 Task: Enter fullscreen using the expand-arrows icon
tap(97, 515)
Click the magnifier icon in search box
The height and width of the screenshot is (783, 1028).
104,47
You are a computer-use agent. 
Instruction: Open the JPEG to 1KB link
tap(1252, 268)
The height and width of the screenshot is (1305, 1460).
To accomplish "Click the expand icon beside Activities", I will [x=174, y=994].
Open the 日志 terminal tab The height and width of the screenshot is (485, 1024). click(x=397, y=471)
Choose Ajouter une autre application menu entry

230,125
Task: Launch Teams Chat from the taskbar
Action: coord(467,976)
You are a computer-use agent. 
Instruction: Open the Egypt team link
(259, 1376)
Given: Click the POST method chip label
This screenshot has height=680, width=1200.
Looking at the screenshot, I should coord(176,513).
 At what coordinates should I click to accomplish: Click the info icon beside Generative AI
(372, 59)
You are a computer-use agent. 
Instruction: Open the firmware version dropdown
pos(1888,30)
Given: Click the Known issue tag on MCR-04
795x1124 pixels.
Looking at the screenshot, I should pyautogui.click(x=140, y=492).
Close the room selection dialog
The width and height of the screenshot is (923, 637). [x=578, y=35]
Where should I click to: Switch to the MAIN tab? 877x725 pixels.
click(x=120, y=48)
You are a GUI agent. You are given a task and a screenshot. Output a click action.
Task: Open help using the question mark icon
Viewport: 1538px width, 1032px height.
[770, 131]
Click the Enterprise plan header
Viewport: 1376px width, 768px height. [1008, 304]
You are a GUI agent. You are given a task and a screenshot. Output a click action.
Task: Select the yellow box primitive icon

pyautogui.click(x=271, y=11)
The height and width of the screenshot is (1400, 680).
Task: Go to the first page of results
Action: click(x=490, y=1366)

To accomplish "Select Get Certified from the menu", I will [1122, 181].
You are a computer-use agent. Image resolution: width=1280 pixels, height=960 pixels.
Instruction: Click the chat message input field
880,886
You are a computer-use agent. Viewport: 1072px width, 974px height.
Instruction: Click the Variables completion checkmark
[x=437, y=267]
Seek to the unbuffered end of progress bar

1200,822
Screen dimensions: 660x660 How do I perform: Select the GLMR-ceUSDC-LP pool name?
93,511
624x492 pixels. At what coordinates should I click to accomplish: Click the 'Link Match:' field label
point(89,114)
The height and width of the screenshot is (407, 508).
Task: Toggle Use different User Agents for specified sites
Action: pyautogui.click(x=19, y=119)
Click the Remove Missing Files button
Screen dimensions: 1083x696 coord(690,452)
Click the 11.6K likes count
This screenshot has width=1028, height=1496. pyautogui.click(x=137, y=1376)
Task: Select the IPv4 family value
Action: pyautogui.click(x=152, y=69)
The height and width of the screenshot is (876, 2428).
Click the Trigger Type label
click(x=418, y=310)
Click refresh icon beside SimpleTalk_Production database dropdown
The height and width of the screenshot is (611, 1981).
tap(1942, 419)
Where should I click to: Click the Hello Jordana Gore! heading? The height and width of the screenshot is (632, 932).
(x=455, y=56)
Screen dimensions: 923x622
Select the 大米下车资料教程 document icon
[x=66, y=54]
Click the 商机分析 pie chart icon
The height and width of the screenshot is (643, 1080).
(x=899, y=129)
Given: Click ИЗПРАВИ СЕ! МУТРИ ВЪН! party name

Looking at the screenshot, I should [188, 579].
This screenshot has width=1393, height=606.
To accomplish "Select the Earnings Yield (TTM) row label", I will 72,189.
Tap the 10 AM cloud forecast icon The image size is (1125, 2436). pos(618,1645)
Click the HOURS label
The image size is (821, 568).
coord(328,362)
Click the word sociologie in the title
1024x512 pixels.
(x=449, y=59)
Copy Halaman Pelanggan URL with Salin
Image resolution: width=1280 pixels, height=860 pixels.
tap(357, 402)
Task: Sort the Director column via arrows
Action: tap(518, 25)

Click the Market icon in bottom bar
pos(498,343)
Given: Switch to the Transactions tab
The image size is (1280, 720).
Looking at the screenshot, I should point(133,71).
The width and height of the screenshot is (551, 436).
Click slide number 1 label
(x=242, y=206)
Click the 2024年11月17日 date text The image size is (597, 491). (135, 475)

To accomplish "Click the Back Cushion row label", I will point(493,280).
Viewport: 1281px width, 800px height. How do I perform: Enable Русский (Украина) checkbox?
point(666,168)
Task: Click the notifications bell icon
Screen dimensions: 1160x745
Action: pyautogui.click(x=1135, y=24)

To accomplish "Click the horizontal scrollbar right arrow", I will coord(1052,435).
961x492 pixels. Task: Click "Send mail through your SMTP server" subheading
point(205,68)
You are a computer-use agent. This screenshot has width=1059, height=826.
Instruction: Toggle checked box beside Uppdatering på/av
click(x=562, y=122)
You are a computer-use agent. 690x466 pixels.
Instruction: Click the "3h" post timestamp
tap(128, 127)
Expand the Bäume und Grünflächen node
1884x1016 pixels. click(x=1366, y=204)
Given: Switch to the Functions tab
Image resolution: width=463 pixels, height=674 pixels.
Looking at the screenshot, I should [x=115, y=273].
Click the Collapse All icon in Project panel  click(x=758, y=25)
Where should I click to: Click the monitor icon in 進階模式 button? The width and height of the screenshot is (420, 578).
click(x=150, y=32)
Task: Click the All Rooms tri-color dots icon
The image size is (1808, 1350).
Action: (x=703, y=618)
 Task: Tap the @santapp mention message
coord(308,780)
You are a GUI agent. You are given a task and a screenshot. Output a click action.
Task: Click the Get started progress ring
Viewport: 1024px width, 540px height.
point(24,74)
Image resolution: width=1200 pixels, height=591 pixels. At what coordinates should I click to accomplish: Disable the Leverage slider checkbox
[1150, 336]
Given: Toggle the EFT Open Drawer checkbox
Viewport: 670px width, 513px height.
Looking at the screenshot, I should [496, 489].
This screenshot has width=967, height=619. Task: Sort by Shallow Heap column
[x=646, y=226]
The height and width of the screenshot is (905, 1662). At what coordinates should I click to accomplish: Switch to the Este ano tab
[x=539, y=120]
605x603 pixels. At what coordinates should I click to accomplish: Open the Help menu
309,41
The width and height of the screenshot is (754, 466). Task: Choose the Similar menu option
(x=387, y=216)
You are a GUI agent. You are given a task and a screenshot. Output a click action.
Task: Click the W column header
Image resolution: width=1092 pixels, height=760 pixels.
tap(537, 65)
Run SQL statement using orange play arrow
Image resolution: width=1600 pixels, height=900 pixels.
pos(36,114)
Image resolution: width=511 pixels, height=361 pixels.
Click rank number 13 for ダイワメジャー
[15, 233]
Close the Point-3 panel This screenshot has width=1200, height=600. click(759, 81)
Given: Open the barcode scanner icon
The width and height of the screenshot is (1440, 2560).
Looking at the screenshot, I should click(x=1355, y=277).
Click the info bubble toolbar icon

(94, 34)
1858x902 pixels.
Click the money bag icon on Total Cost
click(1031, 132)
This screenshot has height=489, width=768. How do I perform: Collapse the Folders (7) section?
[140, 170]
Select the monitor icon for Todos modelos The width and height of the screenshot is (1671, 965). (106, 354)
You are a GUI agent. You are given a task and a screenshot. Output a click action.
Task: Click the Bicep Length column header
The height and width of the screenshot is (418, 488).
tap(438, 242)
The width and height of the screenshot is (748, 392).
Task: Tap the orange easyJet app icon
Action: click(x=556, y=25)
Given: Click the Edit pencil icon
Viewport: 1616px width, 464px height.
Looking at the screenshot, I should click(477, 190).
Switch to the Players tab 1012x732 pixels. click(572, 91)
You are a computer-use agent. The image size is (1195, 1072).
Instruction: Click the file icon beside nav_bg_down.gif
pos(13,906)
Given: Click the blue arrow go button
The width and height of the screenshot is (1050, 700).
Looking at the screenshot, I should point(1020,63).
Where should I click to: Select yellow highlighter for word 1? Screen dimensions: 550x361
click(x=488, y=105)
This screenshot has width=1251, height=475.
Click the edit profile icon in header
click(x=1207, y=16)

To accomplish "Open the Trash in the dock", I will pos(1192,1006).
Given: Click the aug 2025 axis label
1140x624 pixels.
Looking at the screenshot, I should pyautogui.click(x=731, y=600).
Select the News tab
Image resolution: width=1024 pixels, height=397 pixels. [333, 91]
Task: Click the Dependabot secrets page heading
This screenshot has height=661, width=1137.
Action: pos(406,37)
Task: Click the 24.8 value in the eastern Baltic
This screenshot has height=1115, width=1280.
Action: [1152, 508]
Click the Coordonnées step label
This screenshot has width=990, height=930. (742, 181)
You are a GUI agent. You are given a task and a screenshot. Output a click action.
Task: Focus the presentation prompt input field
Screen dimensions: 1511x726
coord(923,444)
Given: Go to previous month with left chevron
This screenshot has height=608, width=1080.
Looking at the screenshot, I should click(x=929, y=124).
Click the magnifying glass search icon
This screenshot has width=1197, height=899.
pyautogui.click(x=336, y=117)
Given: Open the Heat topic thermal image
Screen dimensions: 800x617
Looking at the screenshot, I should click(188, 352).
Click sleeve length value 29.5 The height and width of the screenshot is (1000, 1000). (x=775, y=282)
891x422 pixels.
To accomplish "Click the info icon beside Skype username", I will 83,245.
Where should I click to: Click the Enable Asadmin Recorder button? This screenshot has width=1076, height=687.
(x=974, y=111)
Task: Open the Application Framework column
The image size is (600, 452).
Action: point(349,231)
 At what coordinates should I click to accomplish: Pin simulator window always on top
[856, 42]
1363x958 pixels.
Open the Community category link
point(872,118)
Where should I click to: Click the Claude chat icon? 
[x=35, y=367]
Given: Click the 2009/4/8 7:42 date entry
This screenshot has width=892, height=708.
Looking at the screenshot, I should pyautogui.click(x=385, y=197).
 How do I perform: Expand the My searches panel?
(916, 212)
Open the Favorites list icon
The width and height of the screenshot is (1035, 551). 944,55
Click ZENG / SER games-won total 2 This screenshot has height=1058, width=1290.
• • • • •
● Exercise description: Whenever a line in the listing above includes the word "will", return that line.

● Answer to this problem:
To accomplish "Click the expand icon beside Activities", I will [x=174, y=994].
To accomplish "Select Get Certified from the menu", I will [1122, 181].
To accomplish "Select the Earnings Yield (TTM) row label", I will 72,189.
To accomplish "Click the Back Cushion row label", I will point(493,280).
To accomplish "Click the horizontal scrollbar right arrow", I will coord(1052,435).
To accomplish "Open the Trash in the dock", I will pos(1192,1006).
To accomplish "Click the info icon beside Skype username", I will 83,245.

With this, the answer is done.